Gerakan Youth is against the PTPTN protest
Kuala Lumpur, April 16: Gerakan Youth Secretary General Dr. Dominic Lau is disagree with the protest by undergraduates that calls for the National Higher Education Fund Corporation (PTPTN) loans to be abolished and Malaysians be given free tertiary education. Since PTPTN was established on 1997 under the National Higher Education Fund Corporation Act 1997, 1,926,054 students were benefited for the past 15 years according to a statement Ministry of Higher Education.
“In my opinion, PTPTN helps many students especially those from a poor family as well as those who failed to obtain scholarship or loan from any Chinese clan associations and social organisations to further study in the university, PTPTN has certainly fulfilled the dream of many youths to pursue their tertiary education by solving their financial woe,” said Dr. Dominic Lau who was previously an Associate Professor in UTM and currently an Associate Professor in UCSI.
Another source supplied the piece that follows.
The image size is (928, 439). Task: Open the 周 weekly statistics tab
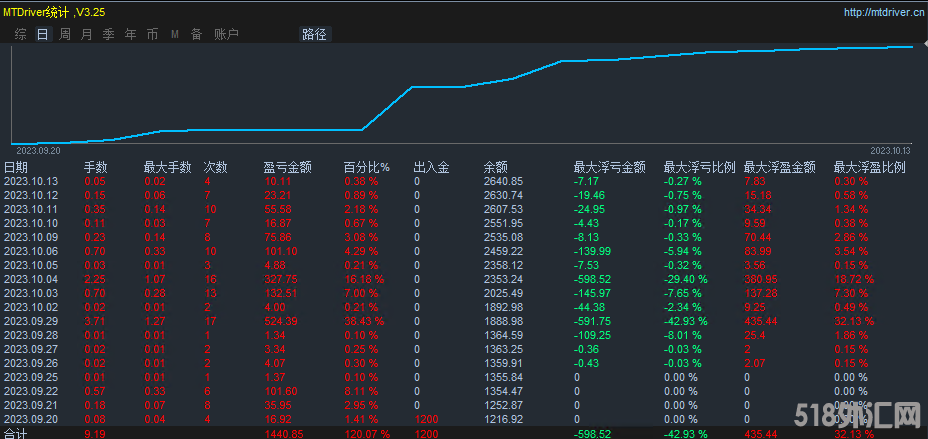[64, 34]
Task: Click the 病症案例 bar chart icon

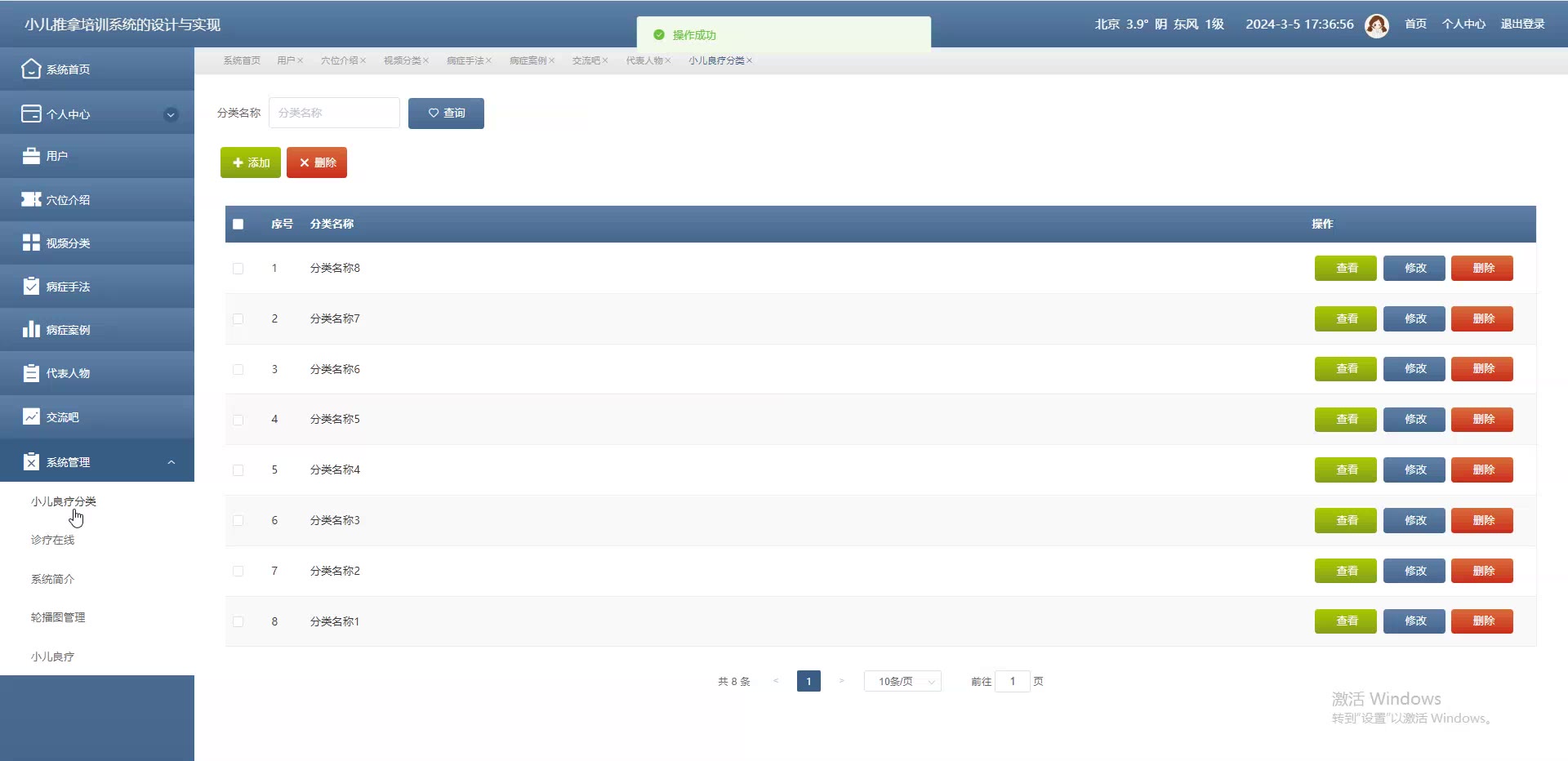Action: (31, 329)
In fact, a big portion of the educational loan under the PTPTN is being used to cover the daily living expenses of an undergraduate whilst the actual tuition fees only hold a small portion over the sum of the loan given especially for those in the public universities. Besides, Dr. Dominic Lau also pointed out that PTPTN gives exemption from loan repayment to undergraduates who complete their bachelor’s degree studies with excellence first class honours. While for the rest, loan repayment only commences 6 months after completion of studies or graduation which relieves the financial burden of the fresh graduates. Therefore Gerakan Youth sees no problems with the current implementation of PTPTN.
Apart from this, PTPTN also offers to convert the existing loan interest rate from 3% to 1% Ujrah and it is eligible to all existing borrowers who maintain a PTPTN loan balance at 1 June 2008. Dominic Lau opines that if the undergraduates still found the 1% is overburdening to them, then Gerakan Youth would suggest that the government should consider absorbing the 1% interest rate and further levitating the fresh graduates from their financial burden upon their graduation. Besides that, Gerakan Youth also feels that the way PTPTN blacklisting defaulted borrowers may be too harsh to be accepted by the youths who are university graduates and led to strong displeasure among them. In this regard, Gerakan Youth would suggest the authority to consider another method to encourage the defaulted borrowers to be committed on their loan repayment instead of imposing harsh sanction by blacklisting them from travelling abroad.
Gerakan Youth is disagree that PTPTN loans should be abolished, according to the Deputy Prime Minister cum Education Minister Tan Sri Muhyiddin Yassin, the government bears between 85% and 95% of the tuition fee subsidy to ease the burden of students at public institutions of higher learning. The undergraduates should be aware of the subsidies provided by the government at the moment and strive for academic excellence out of the opportunities given.
“Those undergraduates who were protesting and called for the abolishment of PTPTN and free tertiary education for all Malaysians were probably under influenced and incited by the opposition and Anwar Ibrahim, I strongly believe that they are not depicting the majority of the undergraduates, PTPTN is still very much relevant and needed by the students to further study in the universities especially those from a poor family as well as those intended to enrol in the private universities and colleges (IPTS),” said Dr. Dominic Lau.
“Protest is not our culture, undergraduates should channel their views through the student councils to the Ministry of Higher Education,” added Dr. Dominic Lau.